161 Maiden Lane has quite a tumultuous past. What was supposed to be luxury high-rise living in the Financial District of NYC, with a sweet view of the East River, turned into a financial fiasco and a construction blame game that put a halt to the potentially unfixable leaning tower that has been described as "banana-shaped."


In 2015 Fortis Property Group broke ground on One Seaport, which was supposed to be a US$272 million, 60-floor, glass-encased, luxury river-view project. Fortis expected to sell the 80 units for anywhere from $1.2 million to over $18 million for its penthouse listings.


When construction commenced, Fortis opted to take the easier, cheaper route of making a foundation for the 670-ft-tall (204-m) building to sit on, as it would save the company around 2.21% of the overall construction costs. And that's where this legend begins.


Skyscrapers in New York City's financial district generally use pile foundations. Construction starts by drilling steel pylons into the bedrock below ground – typically around 50 ft (15 m) deep in that area – before starting the above-ground floors. It has been this way since the late 1800s. Unfortunately for Fortis, its $64 million site was located on what is known as Colonial "infill." In the 1600s, the Dutch laid out Maiden Lane with whatever infill they could get their hands on: rocks, sand, trash – anything they could find to expand the footprint of the island for more real estate.

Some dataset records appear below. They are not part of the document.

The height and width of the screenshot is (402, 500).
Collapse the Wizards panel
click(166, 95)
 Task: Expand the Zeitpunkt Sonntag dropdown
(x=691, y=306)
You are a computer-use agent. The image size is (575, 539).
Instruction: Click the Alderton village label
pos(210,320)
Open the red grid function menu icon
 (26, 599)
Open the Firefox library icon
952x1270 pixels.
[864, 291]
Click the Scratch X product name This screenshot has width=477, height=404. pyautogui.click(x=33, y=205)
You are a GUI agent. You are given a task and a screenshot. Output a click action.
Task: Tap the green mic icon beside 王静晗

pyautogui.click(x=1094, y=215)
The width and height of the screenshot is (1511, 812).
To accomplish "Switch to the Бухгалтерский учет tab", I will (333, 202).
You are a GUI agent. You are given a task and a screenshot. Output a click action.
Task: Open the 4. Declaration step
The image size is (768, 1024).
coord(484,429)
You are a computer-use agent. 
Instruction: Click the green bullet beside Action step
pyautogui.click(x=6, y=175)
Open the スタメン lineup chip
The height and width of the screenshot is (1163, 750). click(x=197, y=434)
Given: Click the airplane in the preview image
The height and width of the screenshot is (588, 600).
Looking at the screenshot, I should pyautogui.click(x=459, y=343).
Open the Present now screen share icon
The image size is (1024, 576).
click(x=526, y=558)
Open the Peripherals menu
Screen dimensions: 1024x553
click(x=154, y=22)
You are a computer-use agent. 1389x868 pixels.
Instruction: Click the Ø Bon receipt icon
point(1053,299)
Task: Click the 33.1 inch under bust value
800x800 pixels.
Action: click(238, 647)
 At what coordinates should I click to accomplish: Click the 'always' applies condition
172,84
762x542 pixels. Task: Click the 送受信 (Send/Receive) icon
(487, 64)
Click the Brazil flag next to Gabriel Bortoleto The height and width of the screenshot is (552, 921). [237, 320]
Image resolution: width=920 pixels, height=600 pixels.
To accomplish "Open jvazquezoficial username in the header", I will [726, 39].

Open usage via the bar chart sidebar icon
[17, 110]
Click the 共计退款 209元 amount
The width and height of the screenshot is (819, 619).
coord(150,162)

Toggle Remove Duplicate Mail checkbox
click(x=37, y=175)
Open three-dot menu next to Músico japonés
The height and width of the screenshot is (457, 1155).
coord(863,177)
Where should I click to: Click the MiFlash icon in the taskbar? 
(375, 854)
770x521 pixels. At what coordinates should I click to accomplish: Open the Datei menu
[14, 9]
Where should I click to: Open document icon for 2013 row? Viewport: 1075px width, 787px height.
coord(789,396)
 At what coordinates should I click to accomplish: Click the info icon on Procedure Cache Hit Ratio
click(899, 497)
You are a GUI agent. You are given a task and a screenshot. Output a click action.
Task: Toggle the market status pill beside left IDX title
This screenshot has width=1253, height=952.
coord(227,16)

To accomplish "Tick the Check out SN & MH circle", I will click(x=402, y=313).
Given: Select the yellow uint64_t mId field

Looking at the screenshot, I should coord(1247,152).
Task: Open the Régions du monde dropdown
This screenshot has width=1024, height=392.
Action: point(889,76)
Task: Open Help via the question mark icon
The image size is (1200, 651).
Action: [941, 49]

Fortis had hired geotechnical surveyors who found a 24-foot (7-m) layer of infill composed of everything from gravel and bricks to old docks and shipwrecks. Below that, a layer of former marshland, then sandy glacial deposits from thousands of years ago, some decomposed rocks ... and finally, about 155 ft (47 m) below the surface was bedrock, the stuff skyscrapers are ideally built on.


Instead of digging down 14 stories to install a pile foundation for this incredibly tall and skinny structure – 15:1, if you can believe it – Fortis elected to inject concrete into the soil to firm it up. "Soil improvement," the company called it, and it would shave $6 million off the top; a savings of 2.21%. An engineering consultant submitted a nearly 100-page report listing all the reasons why that would be a bad idea, citing reasons like "differential settlements," i.e., "it might lean." The report went unheeded, and construction commenced.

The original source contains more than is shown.